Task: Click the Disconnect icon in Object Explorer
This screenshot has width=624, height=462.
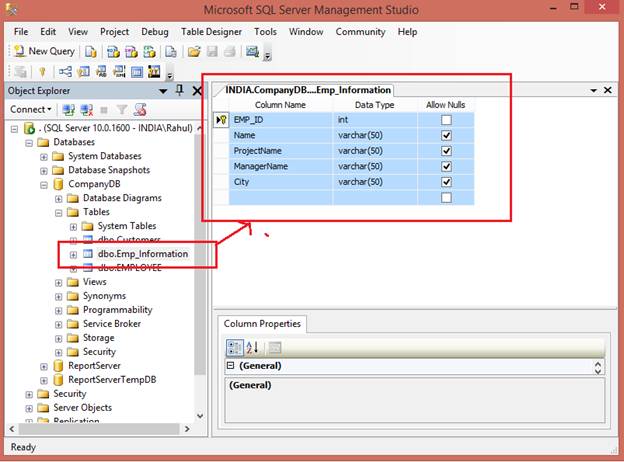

::::

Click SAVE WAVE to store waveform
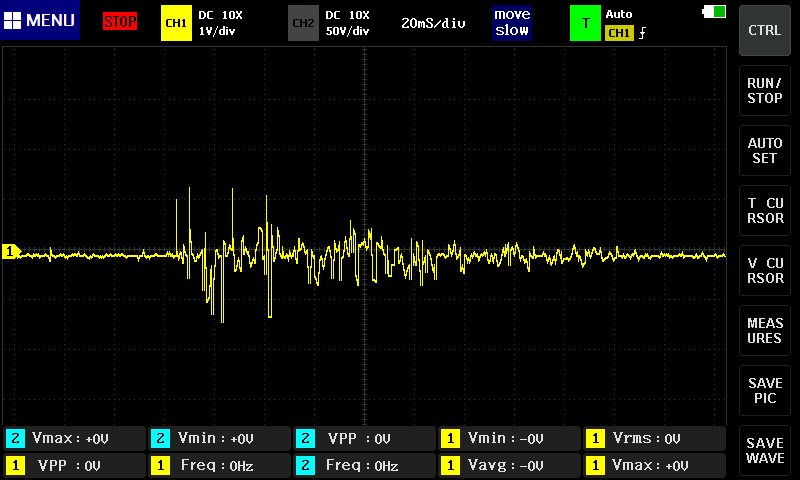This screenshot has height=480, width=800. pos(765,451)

::::

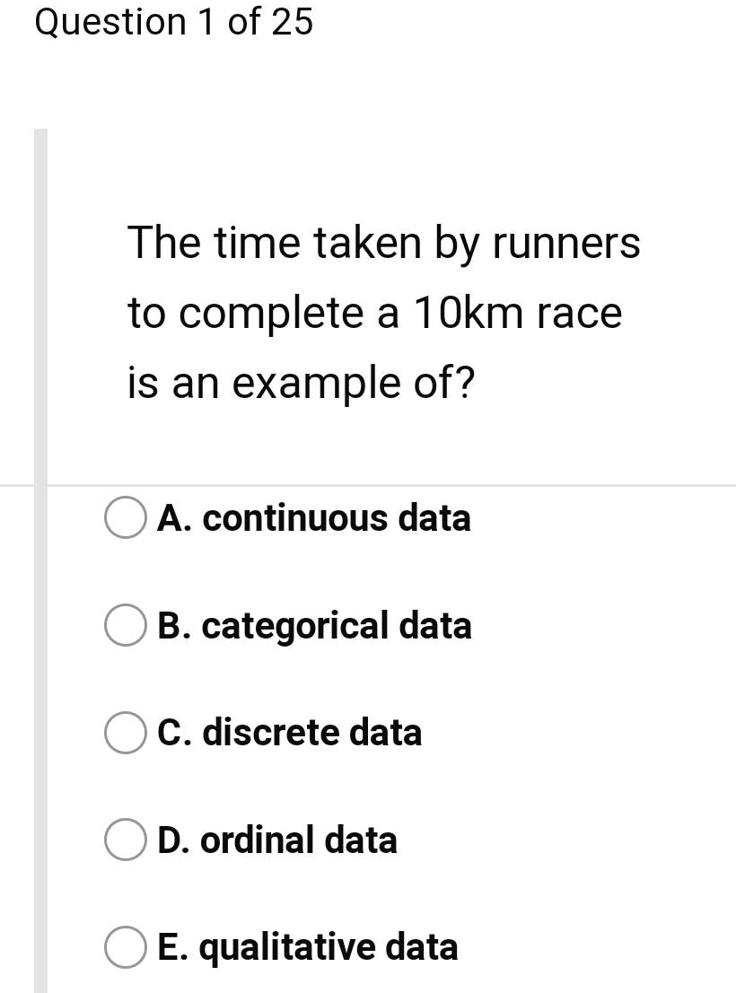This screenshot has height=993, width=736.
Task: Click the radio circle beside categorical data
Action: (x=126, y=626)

::::

In the entries above, find the line with "Task: Click the Disconnect" and the line with "This screenshot has width=624, height=462.", then restate word for word both of them and every line between, with nothing more.

Task: Click the Disconnect icon in Object Explorer
This screenshot has width=624, height=462.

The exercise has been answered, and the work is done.